I calmly reasoned that by virtue of my scribble (albeit a legal scribble) I was acknowledging all responsibility of the trailer and load whilst it remained in my care by the one signature - that she would hold.

She cockily called her manager to support her view at which he dismissively told her to photocopy the signed copy and hand that to me for taking away - with which I was well pleased: But not before her withering disgust so obviously put me in her personal sin-bin.

My happiness now waning, I again chunterered how one vague ‘signature’ for one loaded trailer on a duplicated form is reasonable, but now remain intrigued at what my sin-binned future might hold with this potentially attractive individual.

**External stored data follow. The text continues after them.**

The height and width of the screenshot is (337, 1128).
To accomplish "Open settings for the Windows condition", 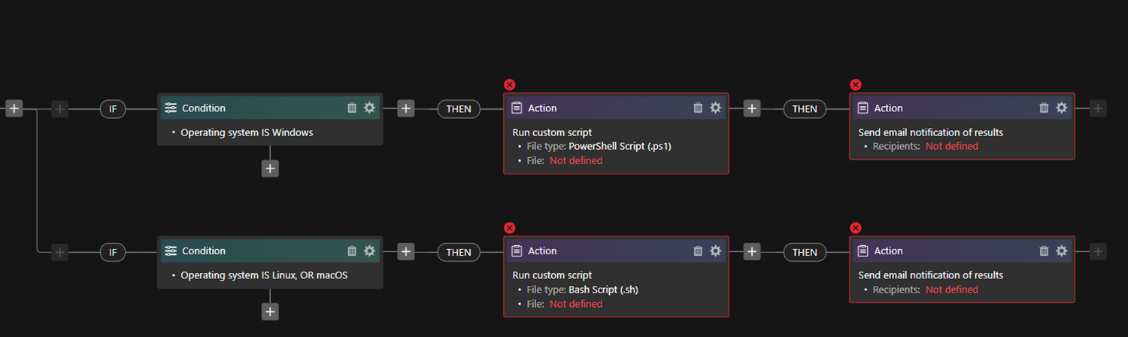I will point(369,108).
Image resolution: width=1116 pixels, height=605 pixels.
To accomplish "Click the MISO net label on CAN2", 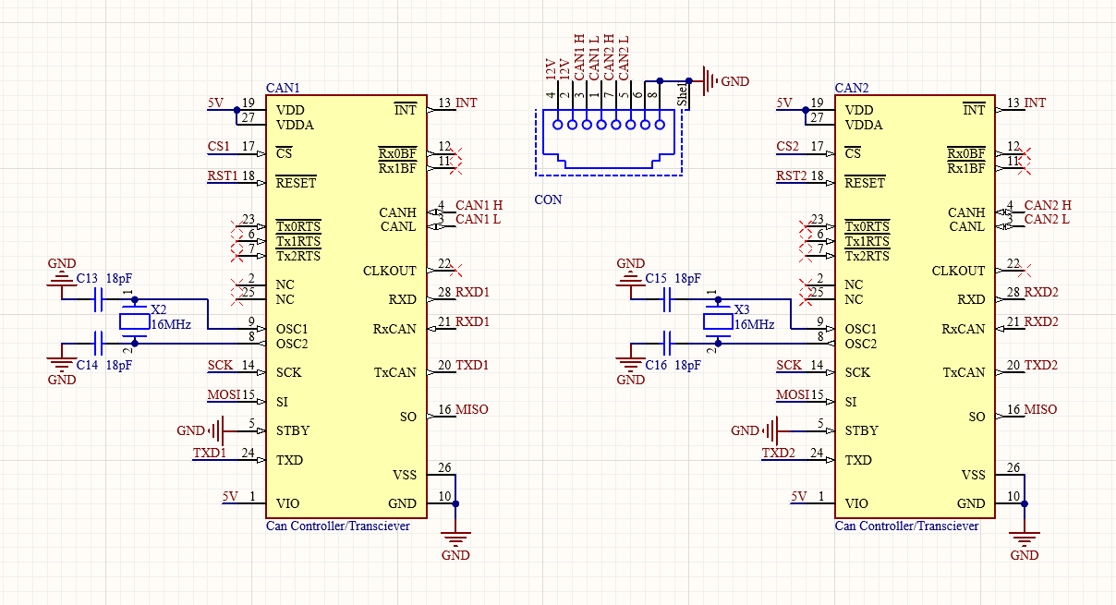I will click(x=1041, y=409).

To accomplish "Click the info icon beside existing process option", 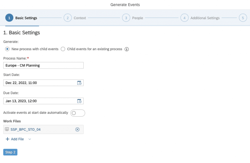I will click(127, 49).
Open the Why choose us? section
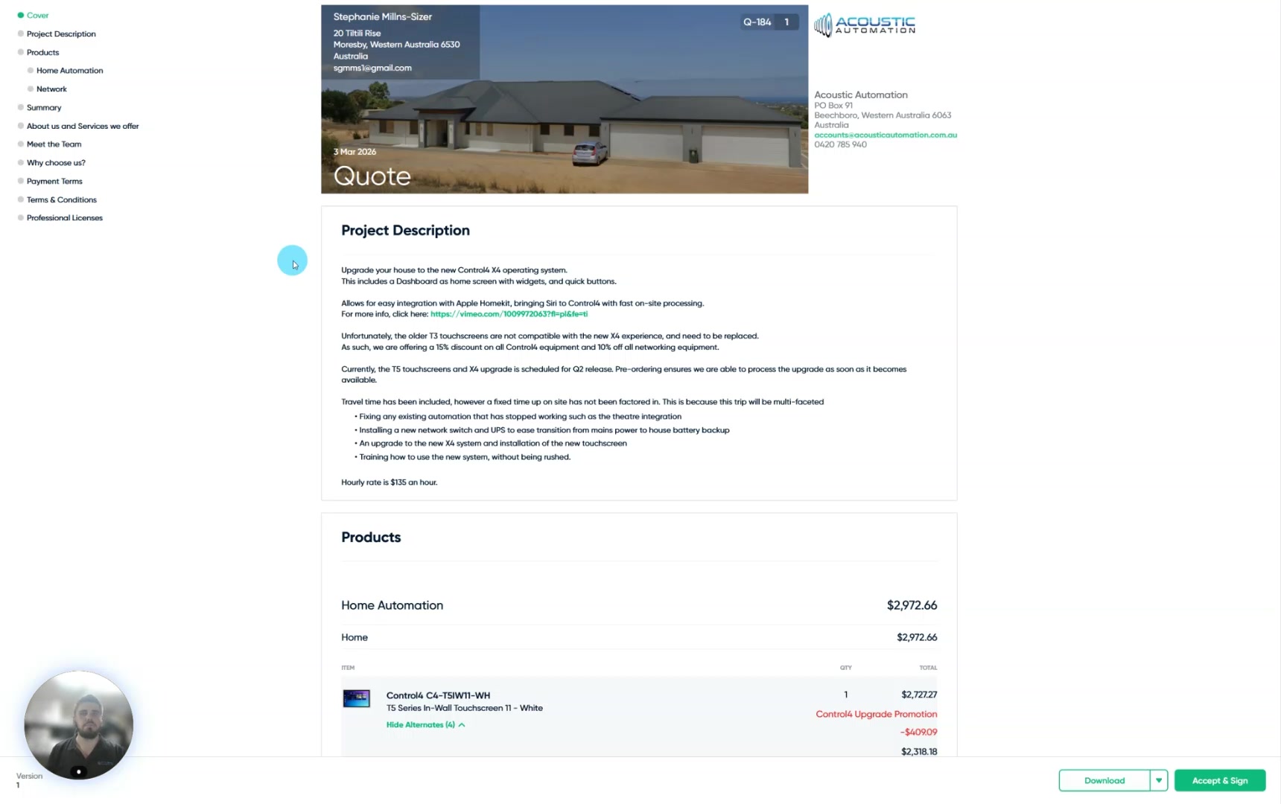The image size is (1281, 804). coord(56,163)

Bless her - but will she bare a grudge? I reckon so :unamused:

PS. Can there be reconcilliation :question: Will she tell her Dad what a git I am :question:

PPS. I’ll use ‘Plan B’ of two very different signatures with two different coloured pens next time :wink:

Norfolknewbie:

quaser:

Ron59:
You need to try some of those sites up in Scotland. Morrisons Bellshill have the most ignorant, arrogant brain dead clerks I have ever had the misfortune to meet. They need to leave the jobs and get to Morrisons and buy a new life.
I just dont get it, whats wrong with these people?

Nope, DHL at Papworth have that ‘honour’. :wink:

Both wrong it’s NISA at Scunthorpe night shift.

You’ve had that pleasure,have you? The wee baldy man with the glasses that looks at you like you are a dog turd under his shoe? :laughing: His daytime colleagues hate him just as much - even the prune-faced witch :laughing:

:laughing: :laughing: love it. She probably hasn’t had her crusty old fanny banged in years.

FarnboroughBoy11:
:lol: :laughing: love it. She probably hasn’t had her crusty old fanny banged in years.

Just had a call from Mills and Boon, they are after you to write a few books for them. Lol

:smiley:

kjw21:

FarnboroughBoy11:
:lol: :laughing: love it. She probably hasn’t had her crusty old fanny banged in years.

Just had a call from Mills and Boon, they are after you to write a few books for them. Lol

:smiley: :smiley: :smiley: :smiley: :smiley: :smiley:

Hers the plan guys ,next time you pull up to a check in window and the frumpy toads in a bad mood , throw a ■■■■■ grenade in through the window, and watch her face light up like its christmas .However if its a extreme mardy munter type person, give the ■■■■■ grenade a few bevvys before lobbing the poor fellow in, Good look guys, hope this helps. :smiley:

kjw21:

FarnboroughBoy11:
:lol: :laughing: love it. She probably hasn’t had her crusty old fanny banged in years.

Just had a call from Mills and Boon, they are after you to write a few books for them. Lol

:laughing: :laughing:

Just blast the ignorant ■■■■■ with an air horn, you’ll be laughing so hard that they will have to find it funny.

Or you’ll just be banned from site so… Win-win.